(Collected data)
########################################
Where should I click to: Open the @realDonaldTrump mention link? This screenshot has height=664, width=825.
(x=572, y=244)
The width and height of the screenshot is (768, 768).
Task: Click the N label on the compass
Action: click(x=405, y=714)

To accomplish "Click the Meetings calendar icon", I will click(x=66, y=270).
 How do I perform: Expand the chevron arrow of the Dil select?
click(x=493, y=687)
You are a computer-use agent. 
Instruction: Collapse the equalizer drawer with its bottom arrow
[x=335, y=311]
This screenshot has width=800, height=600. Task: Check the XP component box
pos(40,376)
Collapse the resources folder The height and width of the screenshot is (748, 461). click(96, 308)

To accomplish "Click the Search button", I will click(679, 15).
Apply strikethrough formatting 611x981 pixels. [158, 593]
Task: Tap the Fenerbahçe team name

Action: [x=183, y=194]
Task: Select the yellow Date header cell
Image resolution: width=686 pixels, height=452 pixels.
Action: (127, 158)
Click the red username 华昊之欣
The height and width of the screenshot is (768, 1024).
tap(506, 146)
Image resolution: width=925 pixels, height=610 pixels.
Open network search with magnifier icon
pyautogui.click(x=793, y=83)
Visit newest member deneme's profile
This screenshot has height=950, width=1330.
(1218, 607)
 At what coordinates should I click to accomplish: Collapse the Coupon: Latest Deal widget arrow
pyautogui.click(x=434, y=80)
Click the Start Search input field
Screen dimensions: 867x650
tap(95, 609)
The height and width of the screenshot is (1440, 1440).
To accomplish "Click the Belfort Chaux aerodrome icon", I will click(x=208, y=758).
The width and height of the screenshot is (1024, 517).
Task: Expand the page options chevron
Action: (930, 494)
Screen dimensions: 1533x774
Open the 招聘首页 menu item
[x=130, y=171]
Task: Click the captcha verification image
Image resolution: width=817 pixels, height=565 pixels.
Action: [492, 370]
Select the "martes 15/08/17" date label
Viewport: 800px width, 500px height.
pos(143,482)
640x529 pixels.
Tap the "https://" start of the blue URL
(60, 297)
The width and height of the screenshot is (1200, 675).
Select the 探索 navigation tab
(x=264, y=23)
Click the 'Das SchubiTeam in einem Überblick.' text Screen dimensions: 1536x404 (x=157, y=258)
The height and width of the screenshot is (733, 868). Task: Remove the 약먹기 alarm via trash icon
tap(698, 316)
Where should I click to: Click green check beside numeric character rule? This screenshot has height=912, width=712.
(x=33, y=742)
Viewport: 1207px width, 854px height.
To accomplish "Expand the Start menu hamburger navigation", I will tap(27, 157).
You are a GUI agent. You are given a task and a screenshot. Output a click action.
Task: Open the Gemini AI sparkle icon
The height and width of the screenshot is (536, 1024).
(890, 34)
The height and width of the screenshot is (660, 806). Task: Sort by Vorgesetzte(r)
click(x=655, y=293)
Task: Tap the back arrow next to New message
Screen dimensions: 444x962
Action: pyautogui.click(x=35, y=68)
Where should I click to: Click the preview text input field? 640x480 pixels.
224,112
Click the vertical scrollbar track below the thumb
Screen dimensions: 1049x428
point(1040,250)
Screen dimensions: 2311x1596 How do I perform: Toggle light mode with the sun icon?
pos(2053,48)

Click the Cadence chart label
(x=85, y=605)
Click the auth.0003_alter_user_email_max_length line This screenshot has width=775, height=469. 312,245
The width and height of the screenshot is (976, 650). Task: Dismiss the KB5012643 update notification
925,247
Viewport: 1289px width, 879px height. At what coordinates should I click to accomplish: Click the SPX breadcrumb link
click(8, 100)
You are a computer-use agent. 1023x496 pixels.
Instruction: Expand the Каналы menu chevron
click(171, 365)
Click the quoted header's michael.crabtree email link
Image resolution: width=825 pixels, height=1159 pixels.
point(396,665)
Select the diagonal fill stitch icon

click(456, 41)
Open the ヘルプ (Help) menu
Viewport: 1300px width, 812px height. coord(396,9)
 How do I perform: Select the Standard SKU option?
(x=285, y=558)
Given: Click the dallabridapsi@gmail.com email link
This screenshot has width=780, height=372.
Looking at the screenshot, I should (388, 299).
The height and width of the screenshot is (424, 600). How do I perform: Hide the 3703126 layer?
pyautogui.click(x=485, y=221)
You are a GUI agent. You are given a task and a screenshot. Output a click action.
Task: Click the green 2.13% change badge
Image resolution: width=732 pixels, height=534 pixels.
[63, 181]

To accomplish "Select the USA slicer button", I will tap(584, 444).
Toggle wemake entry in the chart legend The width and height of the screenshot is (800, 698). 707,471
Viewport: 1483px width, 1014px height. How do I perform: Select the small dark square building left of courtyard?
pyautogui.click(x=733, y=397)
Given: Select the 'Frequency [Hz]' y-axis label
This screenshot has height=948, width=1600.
########################################
Each record above must be given again exactly as written.

Where should I click to: Open the @realDonaldTrump mention link? This screenshot has height=664, width=825.
(x=572, y=244)
The width and height of the screenshot is (768, 768).
Task: Click the N label on the compass
Action: click(x=405, y=714)

To accomplish "Click the Meetings calendar icon", I will click(x=66, y=270).
 How do I perform: Expand the chevron arrow of the Dil select?
click(x=493, y=687)
You are a computer-use agent. 
Instruction: Collapse the equalizer drawer with its bottom arrow
[x=335, y=311]
This screenshot has width=800, height=600. Task: Check the XP component box
pos(40,376)
Collapse the resources folder The height and width of the screenshot is (748, 461). click(96, 308)

To accomplish "Click the Search button", I will click(679, 15).
Apply strikethrough formatting 611x981 pixels. [158, 593]
Task: Tap the Fenerbahçe team name

Action: [x=183, y=194]
Task: Select the yellow Date header cell
Image resolution: width=686 pixels, height=452 pixels.
Action: (127, 158)
Click the red username 华昊之欣
The height and width of the screenshot is (768, 1024).
tap(506, 146)
Image resolution: width=925 pixels, height=610 pixels.
Open network search with magnifier icon
pyautogui.click(x=793, y=83)
Visit newest member deneme's profile
This screenshot has height=950, width=1330.
(1218, 607)
 At what coordinates should I click to accomplish: Collapse the Coupon: Latest Deal widget arrow
pyautogui.click(x=434, y=80)
Click the Start Search input field
Screen dimensions: 867x650
tap(95, 609)
The height and width of the screenshot is (1440, 1440).
To accomplish "Click the Belfort Chaux aerodrome icon", I will click(x=208, y=758).
The width and height of the screenshot is (1024, 517).
Task: Expand the page options chevron
Action: (930, 494)
Screen dimensions: 1533x774
Open the 招聘首页 menu item
[x=130, y=171]
Task: Click the captcha verification image
Image resolution: width=817 pixels, height=565 pixels.
Action: [492, 370]
Select the "martes 15/08/17" date label
Viewport: 800px width, 500px height.
pos(143,482)
640x529 pixels.
Tap the "https://" start of the blue URL
(60, 297)
The width and height of the screenshot is (1200, 675).
Select the 探索 navigation tab
(x=264, y=23)
Click the 'Das SchubiTeam in einem Überblick.' text Screen dimensions: 1536x404 (x=157, y=258)
The height and width of the screenshot is (733, 868). Task: Remove the 약먹기 alarm via trash icon
tap(698, 316)
Where should I click to: Click green check beside numeric character rule? This screenshot has height=912, width=712.
(x=33, y=742)
Viewport: 1207px width, 854px height.
To accomplish "Expand the Start menu hamburger navigation", I will tap(27, 157).
You are a GUI agent. You are given a task and a screenshot. Output a click action.
Task: Open the Gemini AI sparkle icon
The height and width of the screenshot is (536, 1024).
(890, 34)
The height and width of the screenshot is (660, 806). Task: Sort by Vorgesetzte(r)
click(x=655, y=293)
Task: Tap the back arrow next to New message
Screen dimensions: 444x962
Action: pyautogui.click(x=35, y=68)
Where should I click to: Click the preview text input field? 640x480 pixels.
224,112
Click the vertical scrollbar track below the thumb
Screen dimensions: 1049x428
point(1040,250)
Screen dimensions: 2311x1596 How do I perform: Toggle light mode with the sun icon?
pos(2053,48)

Click the Cadence chart label
(x=85, y=605)
Click the auth.0003_alter_user_email_max_length line This screenshot has width=775, height=469. 312,245
The width and height of the screenshot is (976, 650). Task: Dismiss the KB5012643 update notification
925,247
Viewport: 1289px width, 879px height. At what coordinates should I click to accomplish: Click the SPX breadcrumb link
click(8, 100)
You are a computer-use agent. 1023x496 pixels.
Instruction: Expand the Каналы menu chevron
click(171, 365)
Click the quoted header's michael.crabtree email link
Image resolution: width=825 pixels, height=1159 pixels.
point(396,665)
Select the diagonal fill stitch icon

click(456, 41)
Open the ヘルプ (Help) menu
Viewport: 1300px width, 812px height. coord(396,9)
 How do I perform: Select the Standard SKU option?
(x=285, y=558)
Given: Click the dallabridapsi@gmail.com email link
This screenshot has width=780, height=372.
Looking at the screenshot, I should (388, 299).
The height and width of the screenshot is (424, 600). How do I perform: Hide the 3703126 layer?
pyautogui.click(x=485, y=221)
You are a GUI agent. You are given a task and a screenshot. Output a click action.
Task: Click the green 2.13% change badge
Image resolution: width=732 pixels, height=534 pixels.
[63, 181]

To accomplish "Select the USA slicer button", I will tap(584, 444).
Toggle wemake entry in the chart legend The width and height of the screenshot is (800, 698). 707,471
Viewport: 1483px width, 1014px height. How do I perform: Select the small dark square building left of courtyard?
pyautogui.click(x=733, y=397)
Given: Select the 'Frequency [Hz]' y-axis label
This screenshot has height=948, width=1600.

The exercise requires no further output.